§ **Directions**
Return every entry below exactly as written.

§ **Dataset excerpts**
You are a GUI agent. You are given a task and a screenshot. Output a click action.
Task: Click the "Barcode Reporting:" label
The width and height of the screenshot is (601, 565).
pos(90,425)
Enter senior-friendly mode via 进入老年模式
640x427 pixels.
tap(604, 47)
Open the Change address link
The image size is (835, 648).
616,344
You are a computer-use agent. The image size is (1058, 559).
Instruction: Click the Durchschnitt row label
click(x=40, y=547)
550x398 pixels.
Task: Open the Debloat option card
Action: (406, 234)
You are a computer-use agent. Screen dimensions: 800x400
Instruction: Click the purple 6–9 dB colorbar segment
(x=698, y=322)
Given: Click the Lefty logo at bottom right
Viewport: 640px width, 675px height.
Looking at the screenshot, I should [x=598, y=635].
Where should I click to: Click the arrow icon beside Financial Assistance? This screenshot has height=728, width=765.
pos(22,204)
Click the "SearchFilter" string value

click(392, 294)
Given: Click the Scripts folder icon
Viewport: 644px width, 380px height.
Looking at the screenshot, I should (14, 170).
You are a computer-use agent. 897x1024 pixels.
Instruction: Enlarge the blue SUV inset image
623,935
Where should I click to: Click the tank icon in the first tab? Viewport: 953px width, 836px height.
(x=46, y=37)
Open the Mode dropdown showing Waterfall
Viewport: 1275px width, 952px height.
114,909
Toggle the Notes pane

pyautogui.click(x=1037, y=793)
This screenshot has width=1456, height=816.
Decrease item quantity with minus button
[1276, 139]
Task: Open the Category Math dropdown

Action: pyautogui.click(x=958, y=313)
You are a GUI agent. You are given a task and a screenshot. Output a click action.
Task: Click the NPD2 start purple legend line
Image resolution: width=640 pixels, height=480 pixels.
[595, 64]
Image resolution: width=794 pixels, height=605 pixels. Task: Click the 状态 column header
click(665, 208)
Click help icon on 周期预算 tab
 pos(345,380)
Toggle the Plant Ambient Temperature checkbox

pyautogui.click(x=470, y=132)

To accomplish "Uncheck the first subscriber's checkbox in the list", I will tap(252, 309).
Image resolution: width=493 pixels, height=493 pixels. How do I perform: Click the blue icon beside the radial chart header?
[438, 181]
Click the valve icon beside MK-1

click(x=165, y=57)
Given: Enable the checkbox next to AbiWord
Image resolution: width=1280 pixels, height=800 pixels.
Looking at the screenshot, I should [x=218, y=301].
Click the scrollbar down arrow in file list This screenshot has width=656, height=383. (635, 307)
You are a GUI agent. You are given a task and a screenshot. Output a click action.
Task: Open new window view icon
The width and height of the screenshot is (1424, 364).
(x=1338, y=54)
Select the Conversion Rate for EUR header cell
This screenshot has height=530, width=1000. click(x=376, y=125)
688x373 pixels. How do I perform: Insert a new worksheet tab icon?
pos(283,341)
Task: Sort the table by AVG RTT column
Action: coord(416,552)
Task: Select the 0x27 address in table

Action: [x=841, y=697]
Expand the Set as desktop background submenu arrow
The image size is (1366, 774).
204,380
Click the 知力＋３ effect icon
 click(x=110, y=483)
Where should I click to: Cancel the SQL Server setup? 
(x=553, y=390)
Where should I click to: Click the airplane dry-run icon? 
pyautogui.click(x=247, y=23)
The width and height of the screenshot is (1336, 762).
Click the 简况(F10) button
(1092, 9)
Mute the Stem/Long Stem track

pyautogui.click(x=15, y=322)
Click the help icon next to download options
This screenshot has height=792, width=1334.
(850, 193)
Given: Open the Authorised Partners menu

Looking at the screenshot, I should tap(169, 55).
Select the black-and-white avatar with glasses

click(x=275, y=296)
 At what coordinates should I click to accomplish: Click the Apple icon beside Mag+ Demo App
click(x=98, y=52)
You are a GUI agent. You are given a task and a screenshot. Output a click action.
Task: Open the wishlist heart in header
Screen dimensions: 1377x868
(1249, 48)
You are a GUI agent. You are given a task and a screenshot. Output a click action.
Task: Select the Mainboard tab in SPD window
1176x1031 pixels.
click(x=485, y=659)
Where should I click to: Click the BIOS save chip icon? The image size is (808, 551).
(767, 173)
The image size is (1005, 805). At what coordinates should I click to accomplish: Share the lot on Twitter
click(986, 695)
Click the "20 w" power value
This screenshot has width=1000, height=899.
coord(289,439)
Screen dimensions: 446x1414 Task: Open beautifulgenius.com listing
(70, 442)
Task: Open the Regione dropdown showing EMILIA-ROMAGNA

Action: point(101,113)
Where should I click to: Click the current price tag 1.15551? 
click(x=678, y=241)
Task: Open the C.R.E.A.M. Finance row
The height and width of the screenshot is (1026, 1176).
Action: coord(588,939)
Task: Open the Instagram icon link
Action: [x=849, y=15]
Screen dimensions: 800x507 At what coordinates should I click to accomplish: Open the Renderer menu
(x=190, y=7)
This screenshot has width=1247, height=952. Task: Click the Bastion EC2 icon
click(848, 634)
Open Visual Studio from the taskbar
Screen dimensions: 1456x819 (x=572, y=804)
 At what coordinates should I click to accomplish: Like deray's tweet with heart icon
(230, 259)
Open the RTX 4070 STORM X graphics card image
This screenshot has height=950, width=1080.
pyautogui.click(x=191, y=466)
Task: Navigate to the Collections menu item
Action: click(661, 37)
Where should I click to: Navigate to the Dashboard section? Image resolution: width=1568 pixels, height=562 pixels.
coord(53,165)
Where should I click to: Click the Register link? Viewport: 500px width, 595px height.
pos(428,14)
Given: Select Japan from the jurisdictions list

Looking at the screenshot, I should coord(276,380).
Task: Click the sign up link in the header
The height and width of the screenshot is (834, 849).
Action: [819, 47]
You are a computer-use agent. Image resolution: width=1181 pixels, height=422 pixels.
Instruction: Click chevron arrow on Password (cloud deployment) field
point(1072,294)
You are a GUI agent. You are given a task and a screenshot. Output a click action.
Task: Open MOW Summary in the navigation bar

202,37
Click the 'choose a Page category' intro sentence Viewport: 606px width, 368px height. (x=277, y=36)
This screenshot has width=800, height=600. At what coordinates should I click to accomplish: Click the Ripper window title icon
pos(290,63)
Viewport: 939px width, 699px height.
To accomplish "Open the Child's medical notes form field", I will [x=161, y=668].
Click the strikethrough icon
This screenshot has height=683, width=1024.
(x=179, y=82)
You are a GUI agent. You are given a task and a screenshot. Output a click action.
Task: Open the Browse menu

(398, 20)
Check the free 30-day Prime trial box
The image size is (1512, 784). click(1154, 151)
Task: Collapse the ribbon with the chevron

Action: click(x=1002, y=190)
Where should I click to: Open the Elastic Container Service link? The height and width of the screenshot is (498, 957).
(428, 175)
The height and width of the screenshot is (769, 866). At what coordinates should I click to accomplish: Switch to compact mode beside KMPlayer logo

§ **Response for this exercise**
You are a GUI agent. You are given a task and a screenshot. Output a click action.
Task: Click the "Barcode Reporting:" label
The width and height of the screenshot is (601, 565).
pos(90,425)
Enter senior-friendly mode via 进入老年模式
640x427 pixels.
tap(604, 47)
Open the Change address link
The image size is (835, 648).
616,344
You are a computer-use agent. The image size is (1058, 559).
Instruction: Click the Durchschnitt row label
click(x=40, y=547)
550x398 pixels.
Task: Open the Debloat option card
Action: (406, 234)
You are a computer-use agent. Screen dimensions: 800x400
Instruction: Click the purple 6–9 dB colorbar segment
(x=698, y=322)
Given: Click the Lefty logo at bottom right
Viewport: 640px width, 675px height.
Looking at the screenshot, I should [x=598, y=635].
Where should I click to: Click the arrow icon beside Financial Assistance? This screenshot has height=728, width=765.
pos(22,204)
Click the "SearchFilter" string value

click(392, 294)
Given: Click the Scripts folder icon
Viewport: 644px width, 380px height.
Looking at the screenshot, I should (14, 170).
You are a computer-use agent. 897x1024 pixels.
Instruction: Enlarge the blue SUV inset image
623,935
Where should I click to: Click the tank icon in the first tab? Viewport: 953px width, 836px height.
(x=46, y=37)
Open the Mode dropdown showing Waterfall
Viewport: 1275px width, 952px height.
114,909
Toggle the Notes pane

pyautogui.click(x=1037, y=793)
This screenshot has width=1456, height=816.
Decrease item quantity with minus button
[1276, 139]
Task: Open the Category Math dropdown

Action: pyautogui.click(x=958, y=313)
You are a GUI agent. You are given a task and a screenshot. Output a click action.
Task: Click the NPD2 start purple legend line
Image resolution: width=640 pixels, height=480 pixels.
[595, 64]
Image resolution: width=794 pixels, height=605 pixels. Task: Click the 状态 column header
click(665, 208)
Click help icon on 周期预算 tab
 pos(345,380)
Toggle the Plant Ambient Temperature checkbox

pyautogui.click(x=470, y=132)

To accomplish "Uncheck the first subscriber's checkbox in the list", I will tap(252, 309).
Image resolution: width=493 pixels, height=493 pixels. How do I perform: Click the blue icon beside the radial chart header?
[438, 181]
Click the valve icon beside MK-1

click(x=165, y=57)
Given: Enable the checkbox next to AbiWord
Image resolution: width=1280 pixels, height=800 pixels.
Looking at the screenshot, I should [x=218, y=301].
Click the scrollbar down arrow in file list This screenshot has width=656, height=383. (635, 307)
You are a GUI agent. You are given a task and a screenshot. Output a click action.
Task: Open new window view icon
The width and height of the screenshot is (1424, 364).
(x=1338, y=54)
Select the Conversion Rate for EUR header cell
This screenshot has height=530, width=1000. click(x=376, y=125)
688x373 pixels. How do I perform: Insert a new worksheet tab icon?
pos(283,341)
Task: Sort the table by AVG RTT column
Action: coord(416,552)
Task: Select the 0x27 address in table

Action: [x=841, y=697]
Expand the Set as desktop background submenu arrow
The image size is (1366, 774).
204,380
Click the 知力＋３ effect icon
 click(x=110, y=483)
Where should I click to: Cancel the SQL Server setup? 
(x=553, y=390)
Where should I click to: Click the airplane dry-run icon? 
pyautogui.click(x=247, y=23)
The width and height of the screenshot is (1336, 762).
Click the 简况(F10) button
(1092, 9)
Mute the Stem/Long Stem track

pyautogui.click(x=15, y=322)
Click the help icon next to download options
This screenshot has height=792, width=1334.
(850, 193)
Given: Open the Authorised Partners menu

Looking at the screenshot, I should tap(169, 55).
Select the black-and-white avatar with glasses

click(x=275, y=296)
 At what coordinates should I click to accomplish: Click the Apple icon beside Mag+ Demo App
click(x=98, y=52)
You are a GUI agent. You are given a task and a screenshot. Output a click action.
Task: Open the wishlist heart in header
Screen dimensions: 1377x868
(1249, 48)
You are a GUI agent. You are given a task and a screenshot. Output a click action.
Task: Select the Mainboard tab in SPD window
1176x1031 pixels.
click(x=485, y=659)
Where should I click to: Click the BIOS save chip icon? The image size is (808, 551).
(767, 173)
The image size is (1005, 805). At what coordinates should I click to accomplish: Share the lot on Twitter
click(986, 695)
Click the "20 w" power value
This screenshot has width=1000, height=899.
coord(289,439)
Screen dimensions: 446x1414 Task: Open beautifulgenius.com listing
(70, 442)
Task: Open the Regione dropdown showing EMILIA-ROMAGNA

Action: point(101,113)
Where should I click to: Click the current price tag 1.15551? 
click(x=678, y=241)
Task: Open the C.R.E.A.M. Finance row
The height and width of the screenshot is (1026, 1176).
Action: coord(588,939)
Task: Open the Instagram icon link
Action: [x=849, y=15]
Screen dimensions: 800x507 At what coordinates should I click to accomplish: Open the Renderer menu
(x=190, y=7)
This screenshot has width=1247, height=952. Task: Click the Bastion EC2 icon
click(848, 634)
Open Visual Studio from the taskbar
Screen dimensions: 1456x819 (x=572, y=804)
 At what coordinates should I click to accomplish: Like deray's tweet with heart icon
(230, 259)
Open the RTX 4070 STORM X graphics card image
This screenshot has height=950, width=1080.
pyautogui.click(x=191, y=466)
Task: Navigate to the Collections menu item
Action: click(661, 37)
Where should I click to: Navigate to the Dashboard section? Image resolution: width=1568 pixels, height=562 pixels.
coord(53,165)
Where should I click to: Click the Register link? Viewport: 500px width, 595px height.
pos(428,14)
Given: Select Japan from the jurisdictions list

Looking at the screenshot, I should coord(276,380).
Task: Click the sign up link in the header
The height and width of the screenshot is (834, 849).
Action: [819, 47]
You are a computer-use agent. Image resolution: width=1181 pixels, height=422 pixels.
Instruction: Click chevron arrow on Password (cloud deployment) field
point(1072,294)
You are a GUI agent. You are given a task and a screenshot. Output a click action.
Task: Open MOW Summary in the navigation bar

202,37
Click the 'choose a Page category' intro sentence Viewport: 606px width, 368px height. (x=277, y=36)
This screenshot has width=800, height=600. At what coordinates should I click to accomplish: Click the Ripper window title icon
pos(290,63)
Viewport: 939px width, 699px height.
To accomplish "Open the Child's medical notes form field", I will [x=161, y=668].
Click the strikethrough icon
This screenshot has height=683, width=1024.
(x=179, y=82)
You are a GUI agent. You are given a task and a screenshot. Output a click action.
Task: Open the Browse menu

(398, 20)
Check the free 30-day Prime trial box
The image size is (1512, 784). click(1154, 151)
Task: Collapse the ribbon with the chevron

Action: click(x=1002, y=190)
Where should I click to: Open the Elastic Container Service link? The height and width of the screenshot is (498, 957).
(428, 175)
The height and width of the screenshot is (769, 866). At what coordinates should I click to accomplish: Switch to compact mode beside KMPlayer logo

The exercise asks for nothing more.